Chapter 17 - Purification and Assembly of Bacterial Tubulin BtubA/B and Constructs Bearing Eukaryotic Tubulin Sequences

Abstract

Bacterial tubulin BtubA/B is a close structural homolog of eukaryotic αβ-tubulin, thought to have originated by transfer of ancestral tubulin genes from a primitive eukaryotic cell to a bacterium, followed by divergent evolution. BtubA and BtubB are easily expressed homogeneous polypeptides that fold spontaneously without eukaryotic chaperone requirements, associate into weak BtubA/B heterodimers and assemble forming tubulin-like protofilaments.
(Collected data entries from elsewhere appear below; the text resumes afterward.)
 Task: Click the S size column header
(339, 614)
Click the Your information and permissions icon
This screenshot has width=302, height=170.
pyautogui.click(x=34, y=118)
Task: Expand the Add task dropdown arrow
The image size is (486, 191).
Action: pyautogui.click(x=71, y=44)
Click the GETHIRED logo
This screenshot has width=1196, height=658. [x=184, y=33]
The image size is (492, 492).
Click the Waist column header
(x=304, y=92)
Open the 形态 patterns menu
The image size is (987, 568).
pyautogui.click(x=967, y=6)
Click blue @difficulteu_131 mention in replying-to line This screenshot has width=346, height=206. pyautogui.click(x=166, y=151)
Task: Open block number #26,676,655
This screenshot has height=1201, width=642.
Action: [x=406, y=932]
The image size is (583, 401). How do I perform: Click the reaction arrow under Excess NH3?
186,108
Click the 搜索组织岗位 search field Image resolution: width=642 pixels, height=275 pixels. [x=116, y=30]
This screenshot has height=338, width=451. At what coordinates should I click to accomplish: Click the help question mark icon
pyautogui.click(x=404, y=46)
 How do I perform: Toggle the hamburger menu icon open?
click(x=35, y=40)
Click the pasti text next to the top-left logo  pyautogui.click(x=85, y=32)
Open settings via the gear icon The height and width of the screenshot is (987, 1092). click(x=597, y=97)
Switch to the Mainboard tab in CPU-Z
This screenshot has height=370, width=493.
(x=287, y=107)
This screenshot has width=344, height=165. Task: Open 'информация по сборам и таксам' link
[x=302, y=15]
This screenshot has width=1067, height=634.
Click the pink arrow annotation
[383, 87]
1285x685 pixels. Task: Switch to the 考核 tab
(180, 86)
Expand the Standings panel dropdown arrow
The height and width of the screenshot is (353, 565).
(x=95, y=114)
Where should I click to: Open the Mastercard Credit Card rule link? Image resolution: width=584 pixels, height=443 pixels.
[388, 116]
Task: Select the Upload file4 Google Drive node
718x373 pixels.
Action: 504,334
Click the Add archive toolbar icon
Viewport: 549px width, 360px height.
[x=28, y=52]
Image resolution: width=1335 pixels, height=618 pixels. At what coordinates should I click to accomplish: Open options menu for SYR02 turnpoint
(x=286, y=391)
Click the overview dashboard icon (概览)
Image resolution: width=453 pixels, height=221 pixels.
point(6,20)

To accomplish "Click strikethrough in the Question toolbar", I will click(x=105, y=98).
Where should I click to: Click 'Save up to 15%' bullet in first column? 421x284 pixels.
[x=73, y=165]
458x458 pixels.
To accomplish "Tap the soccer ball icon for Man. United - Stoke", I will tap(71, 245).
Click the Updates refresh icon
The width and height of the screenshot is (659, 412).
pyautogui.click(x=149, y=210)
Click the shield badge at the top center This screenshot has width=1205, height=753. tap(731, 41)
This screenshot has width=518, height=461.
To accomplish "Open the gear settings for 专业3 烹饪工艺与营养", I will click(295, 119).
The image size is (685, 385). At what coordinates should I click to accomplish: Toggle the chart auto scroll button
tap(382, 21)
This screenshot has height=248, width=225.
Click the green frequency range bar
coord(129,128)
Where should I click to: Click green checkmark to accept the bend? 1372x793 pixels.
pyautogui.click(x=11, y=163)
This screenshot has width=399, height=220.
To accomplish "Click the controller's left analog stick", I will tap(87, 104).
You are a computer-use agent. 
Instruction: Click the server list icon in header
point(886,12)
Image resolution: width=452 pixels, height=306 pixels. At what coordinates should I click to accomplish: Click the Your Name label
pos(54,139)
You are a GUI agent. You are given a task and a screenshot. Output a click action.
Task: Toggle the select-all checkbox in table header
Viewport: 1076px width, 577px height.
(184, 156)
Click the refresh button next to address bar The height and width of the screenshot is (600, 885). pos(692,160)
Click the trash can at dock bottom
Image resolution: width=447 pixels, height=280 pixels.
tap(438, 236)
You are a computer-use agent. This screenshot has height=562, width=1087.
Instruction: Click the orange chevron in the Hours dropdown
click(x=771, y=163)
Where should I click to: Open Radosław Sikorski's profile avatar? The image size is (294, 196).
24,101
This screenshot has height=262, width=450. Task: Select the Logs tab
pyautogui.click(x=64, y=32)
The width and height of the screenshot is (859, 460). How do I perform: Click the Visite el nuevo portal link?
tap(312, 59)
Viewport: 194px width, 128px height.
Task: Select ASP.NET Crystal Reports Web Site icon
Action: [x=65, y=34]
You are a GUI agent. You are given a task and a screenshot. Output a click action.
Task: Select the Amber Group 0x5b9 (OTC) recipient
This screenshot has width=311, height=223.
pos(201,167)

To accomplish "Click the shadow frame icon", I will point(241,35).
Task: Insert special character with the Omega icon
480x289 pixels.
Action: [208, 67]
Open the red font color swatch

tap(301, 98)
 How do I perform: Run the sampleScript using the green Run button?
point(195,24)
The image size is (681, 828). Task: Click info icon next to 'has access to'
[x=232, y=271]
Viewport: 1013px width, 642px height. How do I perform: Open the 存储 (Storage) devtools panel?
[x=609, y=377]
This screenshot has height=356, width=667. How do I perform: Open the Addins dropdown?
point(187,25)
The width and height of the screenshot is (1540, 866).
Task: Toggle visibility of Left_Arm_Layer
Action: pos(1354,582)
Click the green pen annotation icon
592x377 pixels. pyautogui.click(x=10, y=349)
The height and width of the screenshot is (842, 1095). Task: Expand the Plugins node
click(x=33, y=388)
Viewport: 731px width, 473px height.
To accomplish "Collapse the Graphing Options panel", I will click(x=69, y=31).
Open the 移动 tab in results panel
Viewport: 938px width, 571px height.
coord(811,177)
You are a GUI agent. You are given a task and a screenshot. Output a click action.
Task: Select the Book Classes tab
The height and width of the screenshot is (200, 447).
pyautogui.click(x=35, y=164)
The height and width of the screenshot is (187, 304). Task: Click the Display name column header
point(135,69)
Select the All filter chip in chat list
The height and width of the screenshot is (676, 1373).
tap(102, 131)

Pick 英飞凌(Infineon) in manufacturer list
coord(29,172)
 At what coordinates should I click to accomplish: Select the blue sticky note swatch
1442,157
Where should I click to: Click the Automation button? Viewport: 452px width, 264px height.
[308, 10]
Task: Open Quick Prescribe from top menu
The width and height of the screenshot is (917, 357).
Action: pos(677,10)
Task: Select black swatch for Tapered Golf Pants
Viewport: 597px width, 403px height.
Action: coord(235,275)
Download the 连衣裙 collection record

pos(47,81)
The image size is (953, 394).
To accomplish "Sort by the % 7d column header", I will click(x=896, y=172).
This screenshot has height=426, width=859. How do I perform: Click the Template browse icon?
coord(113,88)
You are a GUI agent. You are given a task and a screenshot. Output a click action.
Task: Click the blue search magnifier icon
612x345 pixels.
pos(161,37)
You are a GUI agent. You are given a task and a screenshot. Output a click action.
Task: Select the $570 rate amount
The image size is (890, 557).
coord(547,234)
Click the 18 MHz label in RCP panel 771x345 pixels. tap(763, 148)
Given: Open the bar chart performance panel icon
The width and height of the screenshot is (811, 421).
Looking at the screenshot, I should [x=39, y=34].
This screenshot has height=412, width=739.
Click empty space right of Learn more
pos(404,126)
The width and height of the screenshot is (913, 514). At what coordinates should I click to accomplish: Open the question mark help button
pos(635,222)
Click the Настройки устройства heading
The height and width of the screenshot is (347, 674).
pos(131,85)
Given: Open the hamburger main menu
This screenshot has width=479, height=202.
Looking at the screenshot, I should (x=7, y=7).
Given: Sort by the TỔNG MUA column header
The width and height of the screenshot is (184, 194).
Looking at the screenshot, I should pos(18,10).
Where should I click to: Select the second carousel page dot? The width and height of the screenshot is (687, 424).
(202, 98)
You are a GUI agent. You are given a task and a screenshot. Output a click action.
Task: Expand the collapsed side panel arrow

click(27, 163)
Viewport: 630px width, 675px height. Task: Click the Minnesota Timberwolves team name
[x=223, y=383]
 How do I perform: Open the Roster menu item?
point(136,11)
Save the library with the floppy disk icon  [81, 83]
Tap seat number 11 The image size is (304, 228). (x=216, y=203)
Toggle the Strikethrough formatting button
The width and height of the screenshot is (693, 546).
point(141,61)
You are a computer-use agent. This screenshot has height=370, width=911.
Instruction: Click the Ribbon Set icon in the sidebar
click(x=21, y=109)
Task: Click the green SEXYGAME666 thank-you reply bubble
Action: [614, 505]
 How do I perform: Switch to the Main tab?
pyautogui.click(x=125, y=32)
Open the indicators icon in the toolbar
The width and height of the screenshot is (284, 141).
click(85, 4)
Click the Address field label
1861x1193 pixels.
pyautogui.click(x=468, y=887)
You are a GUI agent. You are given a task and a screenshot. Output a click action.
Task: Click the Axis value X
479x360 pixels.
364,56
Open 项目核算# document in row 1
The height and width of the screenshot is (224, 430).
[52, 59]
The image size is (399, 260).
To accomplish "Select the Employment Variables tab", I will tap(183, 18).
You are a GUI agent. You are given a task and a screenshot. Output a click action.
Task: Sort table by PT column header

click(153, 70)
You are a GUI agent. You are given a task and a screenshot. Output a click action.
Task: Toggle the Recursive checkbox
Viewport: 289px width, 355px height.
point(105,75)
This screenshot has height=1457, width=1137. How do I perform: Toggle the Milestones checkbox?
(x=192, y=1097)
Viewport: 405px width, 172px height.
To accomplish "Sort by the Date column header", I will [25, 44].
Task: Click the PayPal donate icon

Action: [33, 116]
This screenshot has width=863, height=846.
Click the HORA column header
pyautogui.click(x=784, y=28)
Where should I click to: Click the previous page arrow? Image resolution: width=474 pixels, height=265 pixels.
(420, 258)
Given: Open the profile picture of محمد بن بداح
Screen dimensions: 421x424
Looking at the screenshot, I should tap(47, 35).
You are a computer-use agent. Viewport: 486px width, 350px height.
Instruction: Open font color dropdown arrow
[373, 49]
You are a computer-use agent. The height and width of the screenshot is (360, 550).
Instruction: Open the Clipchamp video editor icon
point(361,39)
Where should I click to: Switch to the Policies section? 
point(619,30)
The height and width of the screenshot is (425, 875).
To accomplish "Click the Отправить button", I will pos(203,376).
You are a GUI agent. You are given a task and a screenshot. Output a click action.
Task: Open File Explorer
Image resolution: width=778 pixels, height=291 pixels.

These protofilaments coalesce into pairs and bundles, or form five-protofilament tubules proposed to share the architecture of microtubules. Bacterial tubulin is an attractive framework for tubulin engineering. Potential applications include humanizing different sections of bacterial tubulin with the aims of creating recombinant binding sites for antitumor drugs, obtaining well-defined substrates for the enzymes responsible for tubulin posttranslational modification, or bacterial microtubule-like polymeric trails for motor proteins. Several divergent sequences from the surface loops of bacterial tubulin have already been replaced by the corresponding eukaryotic sequences, yielding soluble folded chimeras. We describe the purification protocol of untagged bacterial tubulin BtubA/B by means of ion exchange, size exclusion chromatography, and an assembly-disassembly cycle. This is followed by methods and examples to characterize its assembly, employing light scattering, sedimentation, and electron microscopy.